CONCLUSIONS: The incidence of distal forearm fractures in adults in southern Sweden is increasing, mainly driven by an increase in working ages. In combination with expected demographic changes these findings may present substantial challenges for the future.

Background

The distal forearm fracture is a common orthopedic injury. The consequences for the individual patient depend on factors such as age, fracture pattern and occupation. In epidemiological studies the age rate curve has been found to be bimodal, with highest incidences found in children and elderly [1, 2].

In young adulthood and middle age the distal forearm fracture is less common than in childhood and in the elderly, but fracture patterns can be severe with consequent loss of function or absence from work. The higher incidence rates of this fracture type in the elderly result in substantial suffering as well as health care costs.

We have earlier found that the incidence of distal forearm fractures among children is increasing in the Skåne region, Sweden [3]. In adults, however, few larger studies of distal forearm fracture epidemiology have been presented recently [4, 5] and none with focus on working-age individuals. To provide politicians and public health planners with current data, we aimed to, in the Skåne region, Sweden (i) describe present epidemiology of distal forearm fractures in the adult population, specifically also in the working-age population, (ii) estimate time-trends during the most recent decade, and (iii) make a forecast to estimate the number of fractures the decades to come.

Methods

The Skåne Healthcare Register (SHR) is a register covering in- and outpatient health care provided to residents of Skåne, the southernmost region of Sweden from year 1998. The region includes both urban and rural areas and had in year 2010 a total adult (≥17 years) population of about 1.0 million. From year 1999 to 2010 we used the SHR to ascertain distal forearm fractures in adults (≥17 years) residing in the region (11.2 million py) by using physician-set diagnostic codes according to the Swedish version of the International Classification of Diseases (ICD) 10 system (S52.50, S52.51, S52.60, S52.61). Bilateral fractures were counted as only one fracture as the database does not include information about side. The washout period was set to 1 year (365 days) for each fracture and unique individual and we consequently also included year 1998 data to create a reference for washouts year 1999. From the complete data set we estimated sex-specific incidence rates per 100,000 py using the cumulative annual adult population, in one year age classes from Statistics Sweden as denominator (population at risk) [6]. For estimation of temporal trends, we tabulated data by year and used Poisson regression of annual direct age-standardized incidence rates (with the average population during the examined years as the standard population) and included 95% confidence intervals (95% CI) to describe uncertainty. The validity of the register, in terms of distal forearm fractures, has previously been examined with a sensitivity of 90% and positive predictive value of 94% for the register data compared to gold standard [7].

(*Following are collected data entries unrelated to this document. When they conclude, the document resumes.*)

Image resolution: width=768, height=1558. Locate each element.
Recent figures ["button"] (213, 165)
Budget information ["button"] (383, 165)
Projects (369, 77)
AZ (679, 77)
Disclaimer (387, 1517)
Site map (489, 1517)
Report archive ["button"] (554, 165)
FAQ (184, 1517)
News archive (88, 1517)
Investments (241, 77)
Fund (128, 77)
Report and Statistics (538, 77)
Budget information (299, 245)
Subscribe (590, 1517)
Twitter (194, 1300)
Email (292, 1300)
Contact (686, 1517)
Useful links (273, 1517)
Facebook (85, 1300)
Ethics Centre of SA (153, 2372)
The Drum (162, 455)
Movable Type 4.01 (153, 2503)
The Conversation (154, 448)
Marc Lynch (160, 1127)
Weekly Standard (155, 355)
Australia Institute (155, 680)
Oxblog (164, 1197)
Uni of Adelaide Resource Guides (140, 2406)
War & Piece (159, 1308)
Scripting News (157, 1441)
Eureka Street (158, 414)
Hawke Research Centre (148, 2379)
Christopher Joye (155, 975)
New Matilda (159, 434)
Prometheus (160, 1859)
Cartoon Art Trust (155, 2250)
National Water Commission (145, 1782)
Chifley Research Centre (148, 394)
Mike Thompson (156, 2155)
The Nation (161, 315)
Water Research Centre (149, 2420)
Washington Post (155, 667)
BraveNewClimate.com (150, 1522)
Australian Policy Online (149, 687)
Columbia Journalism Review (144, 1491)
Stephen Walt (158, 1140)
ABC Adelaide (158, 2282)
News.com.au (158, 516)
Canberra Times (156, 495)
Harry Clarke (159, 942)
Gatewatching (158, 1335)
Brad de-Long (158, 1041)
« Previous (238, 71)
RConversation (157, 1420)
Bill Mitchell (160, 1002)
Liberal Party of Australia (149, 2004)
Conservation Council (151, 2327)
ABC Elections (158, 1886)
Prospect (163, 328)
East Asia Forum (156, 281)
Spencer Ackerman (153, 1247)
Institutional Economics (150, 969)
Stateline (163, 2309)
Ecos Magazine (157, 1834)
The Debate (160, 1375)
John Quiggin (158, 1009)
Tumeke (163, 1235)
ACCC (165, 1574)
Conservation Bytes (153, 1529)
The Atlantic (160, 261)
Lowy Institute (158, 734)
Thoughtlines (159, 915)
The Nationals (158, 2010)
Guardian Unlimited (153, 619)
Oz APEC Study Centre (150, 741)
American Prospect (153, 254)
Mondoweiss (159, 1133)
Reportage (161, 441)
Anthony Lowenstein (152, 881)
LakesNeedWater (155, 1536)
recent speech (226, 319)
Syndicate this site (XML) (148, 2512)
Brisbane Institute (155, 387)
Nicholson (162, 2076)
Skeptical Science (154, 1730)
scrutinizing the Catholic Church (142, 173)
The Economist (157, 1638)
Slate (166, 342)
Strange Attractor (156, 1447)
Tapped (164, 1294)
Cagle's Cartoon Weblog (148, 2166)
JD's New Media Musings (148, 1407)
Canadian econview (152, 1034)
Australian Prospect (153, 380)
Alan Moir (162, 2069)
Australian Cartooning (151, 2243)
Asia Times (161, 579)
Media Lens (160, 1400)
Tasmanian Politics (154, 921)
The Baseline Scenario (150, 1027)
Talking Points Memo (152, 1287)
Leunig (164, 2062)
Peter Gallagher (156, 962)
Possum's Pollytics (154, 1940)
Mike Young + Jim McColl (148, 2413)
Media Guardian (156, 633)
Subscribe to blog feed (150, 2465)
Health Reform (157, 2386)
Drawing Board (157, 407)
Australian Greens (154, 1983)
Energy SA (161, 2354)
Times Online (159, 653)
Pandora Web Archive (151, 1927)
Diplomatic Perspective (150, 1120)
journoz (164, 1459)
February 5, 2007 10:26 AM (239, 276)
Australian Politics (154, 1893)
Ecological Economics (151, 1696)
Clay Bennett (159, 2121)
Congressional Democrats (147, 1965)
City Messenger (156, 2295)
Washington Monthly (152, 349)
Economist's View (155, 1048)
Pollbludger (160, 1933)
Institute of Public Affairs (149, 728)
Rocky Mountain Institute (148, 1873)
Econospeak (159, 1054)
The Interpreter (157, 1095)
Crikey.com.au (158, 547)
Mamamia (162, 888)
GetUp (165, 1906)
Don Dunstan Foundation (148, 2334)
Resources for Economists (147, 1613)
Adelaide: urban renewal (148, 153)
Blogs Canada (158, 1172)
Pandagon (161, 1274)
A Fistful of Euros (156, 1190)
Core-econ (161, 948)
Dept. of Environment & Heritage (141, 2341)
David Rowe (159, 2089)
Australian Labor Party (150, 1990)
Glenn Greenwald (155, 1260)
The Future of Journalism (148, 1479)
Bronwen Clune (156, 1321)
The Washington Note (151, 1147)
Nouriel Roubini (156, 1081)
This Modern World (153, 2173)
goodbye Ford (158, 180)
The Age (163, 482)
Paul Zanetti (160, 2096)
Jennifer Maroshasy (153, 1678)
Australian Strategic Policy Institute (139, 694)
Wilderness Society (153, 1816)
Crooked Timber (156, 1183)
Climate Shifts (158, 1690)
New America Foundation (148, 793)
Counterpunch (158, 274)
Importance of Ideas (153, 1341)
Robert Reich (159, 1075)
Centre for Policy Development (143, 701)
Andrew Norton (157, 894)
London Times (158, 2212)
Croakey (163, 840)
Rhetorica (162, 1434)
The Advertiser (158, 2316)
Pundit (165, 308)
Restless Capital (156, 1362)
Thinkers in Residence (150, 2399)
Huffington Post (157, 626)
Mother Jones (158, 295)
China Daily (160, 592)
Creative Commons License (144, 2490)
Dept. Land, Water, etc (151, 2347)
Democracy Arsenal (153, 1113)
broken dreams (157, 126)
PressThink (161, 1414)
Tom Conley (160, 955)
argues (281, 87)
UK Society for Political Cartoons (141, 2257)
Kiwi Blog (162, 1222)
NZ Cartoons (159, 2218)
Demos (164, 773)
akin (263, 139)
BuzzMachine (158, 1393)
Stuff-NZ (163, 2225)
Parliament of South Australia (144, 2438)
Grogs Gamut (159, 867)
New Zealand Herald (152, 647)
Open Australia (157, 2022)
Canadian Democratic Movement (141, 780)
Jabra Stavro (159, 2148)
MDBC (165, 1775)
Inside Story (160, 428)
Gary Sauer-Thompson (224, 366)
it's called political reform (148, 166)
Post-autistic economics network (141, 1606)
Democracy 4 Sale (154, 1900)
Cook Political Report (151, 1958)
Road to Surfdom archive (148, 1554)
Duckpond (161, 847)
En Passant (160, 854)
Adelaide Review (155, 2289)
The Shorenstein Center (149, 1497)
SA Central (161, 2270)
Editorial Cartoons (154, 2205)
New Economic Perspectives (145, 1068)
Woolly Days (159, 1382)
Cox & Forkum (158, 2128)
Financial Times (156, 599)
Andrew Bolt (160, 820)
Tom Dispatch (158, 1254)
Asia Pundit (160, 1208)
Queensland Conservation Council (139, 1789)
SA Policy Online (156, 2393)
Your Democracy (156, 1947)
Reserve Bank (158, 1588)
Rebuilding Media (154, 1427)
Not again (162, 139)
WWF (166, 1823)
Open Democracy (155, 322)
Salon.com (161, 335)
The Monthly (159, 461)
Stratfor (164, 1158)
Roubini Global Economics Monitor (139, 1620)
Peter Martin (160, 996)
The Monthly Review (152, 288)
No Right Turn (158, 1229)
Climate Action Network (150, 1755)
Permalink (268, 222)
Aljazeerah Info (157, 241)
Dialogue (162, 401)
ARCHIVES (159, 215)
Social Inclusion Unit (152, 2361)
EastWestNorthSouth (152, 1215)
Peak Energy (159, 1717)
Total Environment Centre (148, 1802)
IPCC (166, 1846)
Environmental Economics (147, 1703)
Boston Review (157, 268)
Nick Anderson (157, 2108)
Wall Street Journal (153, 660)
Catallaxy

To estimate the number of distal forearm fractures in the whole of Sweden the forthcoming decades, the overall incidence in 1-year age groups during the examination period from 1999 to 2010 from the Skåne region was applied to demographic forecasts from Statistics Sweden for the years 2017–2050 [8].

We used SAS system v 9.2, SPSS v17.0, and Microsoft Excel 2003 for data management and statistical calculations. All tests were two-tailed and we considered a p-value lower than 0.05 to be statistically significant. The study has been approved by the Ethical Review Board (ERB) at Lund University (2011/432).

Results

From year 1999 to 2010 we identified 31,233 distal forearm fractures (male to female ratio 1:3) during 11.2 million py. This represents an overall incidence of 278 per 100,000 py (Table 1).

Table 1

Population at risk, number of fractures and overall wrist fracture incidence

Age stratum (years)	Men			Women
	At risk	Fractures	Incidence	At risk	Fractures	Incidence
≥ 17	5,478,970	8217	150	5,762,155	23,016	399
17–64	4,412,748	6045	137	4,342,588	9007	207
≥ 65	1,066,222	2172	204	1,419,567	14,009	987
17–49	3,081,881	4106	133	3,016,896	3425	114
≥ 50	2,397,089	4111	171	2,745,259	19,591	714
17–19	264,337	781	295	255,140	343	134
20–29	897,345	1152	128	889,840	835	94
30–39	983,138	946	96	951,017	954	100
40–49	937,061	1227	131	915,592	1293	141
50–59	920,560	1287	140	916,685	3201	349
60–69	734,078	1117	152	757,112	4699	621
70–79	476,240	843	177	588,380	5269	896
80–89	235,815	717	304	399,501	4989	1249
≥90	30,398	147	484	88,891	1433	1612

Different age-strata (years) and incidence per 100,000 py during 1999–2010 in the Skåne region, Sweden

Adults in working ages (17–64 years) contributed to 15,052 fractures (48% of all fractures, male to female ratio 1:1.5). Correspondingly, those older than 64 years contributed to 16,181 fractures (52% of all, male to female ratio 1:6.5). From 1999 to 2010 the overall annual number of distal forearm fractures increased from 2368 to 3089, with underlying increases in both men (from 589 to 766) and women (from 1779 to 2323). An additional file shows the number of persons at risk, and the number of fractures more in detail (additional file 1).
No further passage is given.